I’ve absorbed our cultural myth that life is supposed to be happy and pleasant and pain-free at all times. Therefore, any of these unpleasantries are an indication that something is wrong in my life, and I resent not having the kind of perfectly happy, untroubled existence that I think I have the right to expect.
So when pain shows up in my life—as it does on a regular basis—I do what seems like the most logical thing in the world to do: I hide from it.
I do my best to pretend it’s not there, to cover it over, to drown it out, to ignore it. After all, if I can avoid feeling the pain, then I can avoid the unpleasantness of hurting and avoid the sense that something is wrong in my world all at the same time, right?
Unfortunately, it doesn’t work that way.
This tendency to hide from pain seems to be the default way of dealing with pain in our culture. We may have very different ways of going about that hiding, but we all seem to have this urge to hide from the pain we feel to “make it go away.”
Our methods of hiding range from substance abuse to over-work to obsessive busyness to over-functioning in various ways to entertainment overload to codependent over-focusing on someone else’s life … and many more.
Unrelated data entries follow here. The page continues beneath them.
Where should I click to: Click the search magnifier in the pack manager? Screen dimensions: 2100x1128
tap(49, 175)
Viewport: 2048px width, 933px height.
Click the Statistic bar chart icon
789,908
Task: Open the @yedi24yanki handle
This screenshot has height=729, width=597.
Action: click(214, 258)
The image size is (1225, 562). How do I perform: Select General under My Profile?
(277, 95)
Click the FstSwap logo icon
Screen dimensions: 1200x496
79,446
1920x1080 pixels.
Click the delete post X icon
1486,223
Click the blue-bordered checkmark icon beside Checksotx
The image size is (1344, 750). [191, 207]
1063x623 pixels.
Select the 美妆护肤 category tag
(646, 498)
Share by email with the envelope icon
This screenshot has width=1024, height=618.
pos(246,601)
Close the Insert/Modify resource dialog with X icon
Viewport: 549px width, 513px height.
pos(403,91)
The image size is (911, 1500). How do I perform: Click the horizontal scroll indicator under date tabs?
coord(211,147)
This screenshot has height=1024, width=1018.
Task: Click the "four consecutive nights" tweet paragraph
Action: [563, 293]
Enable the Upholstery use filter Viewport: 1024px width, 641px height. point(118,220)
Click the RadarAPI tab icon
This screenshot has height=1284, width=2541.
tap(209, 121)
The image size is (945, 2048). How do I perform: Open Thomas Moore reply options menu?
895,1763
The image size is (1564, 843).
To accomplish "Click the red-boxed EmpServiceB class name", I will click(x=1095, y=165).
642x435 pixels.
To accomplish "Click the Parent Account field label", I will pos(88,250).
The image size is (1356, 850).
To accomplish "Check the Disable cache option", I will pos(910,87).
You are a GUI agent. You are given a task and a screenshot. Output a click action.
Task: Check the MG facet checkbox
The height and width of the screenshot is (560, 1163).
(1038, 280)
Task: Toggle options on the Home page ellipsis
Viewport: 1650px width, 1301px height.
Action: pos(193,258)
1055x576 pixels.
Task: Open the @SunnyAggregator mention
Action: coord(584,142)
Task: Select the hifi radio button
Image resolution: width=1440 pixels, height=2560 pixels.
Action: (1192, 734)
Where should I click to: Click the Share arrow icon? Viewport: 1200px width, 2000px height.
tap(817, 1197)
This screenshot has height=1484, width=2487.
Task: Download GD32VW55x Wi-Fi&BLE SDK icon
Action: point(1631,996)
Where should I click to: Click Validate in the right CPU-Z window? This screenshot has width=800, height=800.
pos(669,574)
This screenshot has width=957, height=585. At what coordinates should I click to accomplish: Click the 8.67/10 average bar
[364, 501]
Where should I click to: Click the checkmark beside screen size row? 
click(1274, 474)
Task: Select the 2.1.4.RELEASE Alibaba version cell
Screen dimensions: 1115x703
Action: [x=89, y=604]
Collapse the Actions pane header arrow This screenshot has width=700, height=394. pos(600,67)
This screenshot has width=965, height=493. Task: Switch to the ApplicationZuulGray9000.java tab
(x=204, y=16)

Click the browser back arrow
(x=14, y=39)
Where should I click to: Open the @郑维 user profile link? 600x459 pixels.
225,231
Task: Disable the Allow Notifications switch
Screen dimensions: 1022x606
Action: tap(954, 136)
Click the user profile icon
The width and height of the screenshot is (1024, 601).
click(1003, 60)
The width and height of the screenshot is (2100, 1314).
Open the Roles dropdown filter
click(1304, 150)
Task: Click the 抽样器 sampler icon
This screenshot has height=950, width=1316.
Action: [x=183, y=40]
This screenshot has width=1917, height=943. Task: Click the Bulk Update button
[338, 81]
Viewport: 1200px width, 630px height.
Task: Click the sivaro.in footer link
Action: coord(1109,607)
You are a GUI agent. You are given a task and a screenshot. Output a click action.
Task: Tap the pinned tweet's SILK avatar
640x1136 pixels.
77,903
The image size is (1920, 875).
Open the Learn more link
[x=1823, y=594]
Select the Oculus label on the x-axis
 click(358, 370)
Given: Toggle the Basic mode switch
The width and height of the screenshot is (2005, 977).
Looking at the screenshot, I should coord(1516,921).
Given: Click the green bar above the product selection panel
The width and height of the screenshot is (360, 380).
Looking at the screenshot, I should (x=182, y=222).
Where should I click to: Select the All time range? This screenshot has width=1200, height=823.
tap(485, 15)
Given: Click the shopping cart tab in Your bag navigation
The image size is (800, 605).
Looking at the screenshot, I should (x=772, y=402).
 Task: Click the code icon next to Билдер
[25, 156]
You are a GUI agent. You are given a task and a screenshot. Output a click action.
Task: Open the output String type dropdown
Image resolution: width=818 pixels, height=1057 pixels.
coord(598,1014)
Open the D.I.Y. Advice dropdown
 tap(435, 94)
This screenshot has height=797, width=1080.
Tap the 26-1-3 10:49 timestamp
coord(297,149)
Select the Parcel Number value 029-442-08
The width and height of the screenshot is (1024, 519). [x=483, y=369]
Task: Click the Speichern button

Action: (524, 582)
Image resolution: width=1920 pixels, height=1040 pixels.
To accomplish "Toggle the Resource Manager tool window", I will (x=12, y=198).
Personally, I spent years obsessively reading every book I could lay my hands on to avoid having to face my own pain. When I was lost in someone else’s story, I could make my own discomfort go away for a while.
The problem is that hiding from the pain never really made it go away. In fact, by refusing to deal with it, I just stored it up and kept it with me. Attempting to hide from it effectively became a means of hoarding it!
And the more I hid from it, the bigger the pile of unresolved pain and issues continue to become until the accumulated pile of it grew so large that no amount of hiding could avoid it any longer. It became an avalanche that nearly buried me alive.
I’ve learned the hard way that healing only comes through facing the pain, feeling it, and moving through it. Only then is it transmuted into a gift that I can use to minister to other hurting people instead of a pile of ugly half-concealed baggage that inflicts damage on anyone nearby (and thereby creating even more pain from which I find it necessary to hide).
Only when the woundedness and brokenness is fully faced and dealt with does it become the gold that is the healing we find in the beautiful kintsugi of our lives.
I still don’t enjoy pain and difficulty when it shows up, but I’ve come to recognize that it’s not a sign that something is wrong with my life. It’s just part and parcel of living. It’s to be expected as part of normal human existence.
Accepting that has made it easier to face things when they happen, feel them, deal with them, and move through them to the healing available on other side. Oddly enough, facing the pain and difficulty square in the face has meant that I spend less time with it. Rather than carrying it around with me for years as I attempt to hide from it, I deal with it and move on.
As I’ve realized how freeing it ultimately is to face the pain, I’m also learning to recognize my own favorite hiding strategies so I know to look deeper when they show up to discover what it is that I’m “hiding” from. Old habits—even unhelpful ones like this one—die hard.
Have you ever noticed this tendency to hide from pain in your own life?
Do you know what your favorite hiding strategies are so that you can recognize when they show up?
What difference do you notice in your life when you face the pain the difficulty instead of hiding from it?
What kind of support do you need to stop hiding and face that which needs to be healed so it can actually start healing?
If you’d like to receive more inspiration and encouragement for living your own kintsugi life, subscribe to get weekly notifications of new blog posts in your inbox.
I’ve been learning so much in the past year about the value of just sitting with my own pain, as I would with a friend. It sounds so counter-intuitive, but it really is the only path to healing … just letting it be, feeling it as fully as required, and then seeing what emerges. Very hard work.
Thanks so much for this, Janelle! I have found that the more comfortable I am sitting with my own pain, the better I am at sitting with other people’s pain too. But so much more healing takes place when I do this than when I try to hide from it that it’s worth every bit of the hard work involved! I’m so grateful to hear from someone else who has experienced the same thing. Thank you!